With each batch, the SCOBY will thicken, earning the name “mother.” Underneath the “mother” forms a separate disk referred to as the “baby.” Babies may be used to start additional batches. A well-cared-for SCOBY can be used numerous times if thinned. Thinning means pulling apart the top layers from the bottom and discarding the bottom brownish layer.
Kombucha is known for its many positive effects, yet consuming contaminated batches has produced negative results. To prevent this, follow these brewing directions and keep things clean and sterile the entire time. Kombucha’s high acidic content makes it nearly impossible for bad bacteria to thrive, thus the health and safety risk is minimal. Still, check out the appearance, texture, aroma, and taste of each batch before you drink. SCOBY colors range from cloudy white to variations in brown, and size is dependent upon its age. Textures should be slimy in nature, almost “loogie-like” with some stringy brown floaters — it is alive, after all, feeding and growing continually. Aromas and tastes go hand in hand but are dependent upon the timing of the fermentation process ranging from sweet to tangy or varying tastes of vinegar. If in doubt, ditch it and start again — but I’ve been following this recipe for a decade and haven’t had a bad batch yet.

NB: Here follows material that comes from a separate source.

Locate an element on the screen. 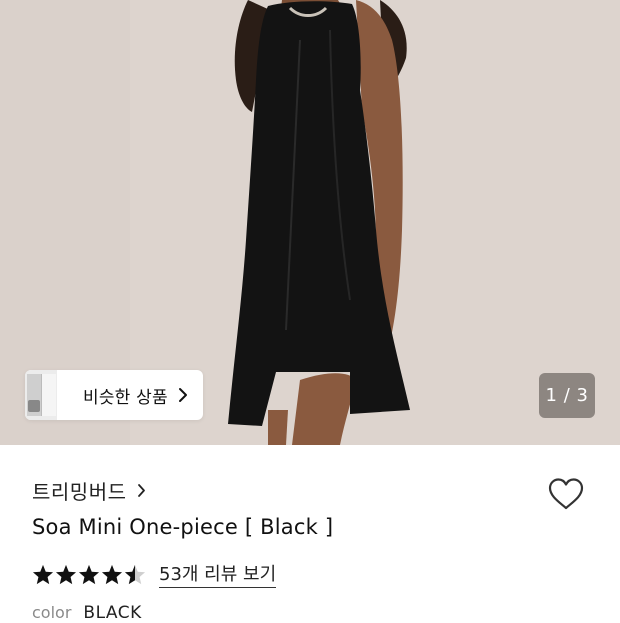 The image size is (620, 623). similar-products-thumbnail is located at coordinates (41, 395).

You can experiment with different teas or combinations of teas, like black and green, and see what flavors you enjoy most. Many people also like to flavor the fermented kombucha with a secondary fermentation in separate, smaller glass bottles with fruit, vegetables, herbs, or a combination before refrigerating. The possibilities are endless: carrot-ginger, blueberry, clove, lemon-mint, just to name a few. This secondary fermentation can also add more fizz to your brew.
Brittany says
Every other kombucha recipe I’ve seen calls for double the amount of sugar (when starting with an already grown SCOBY). Is the 8qt water:1c sugar correct? Or why do you start a SCOBY with less sugar? Thanks!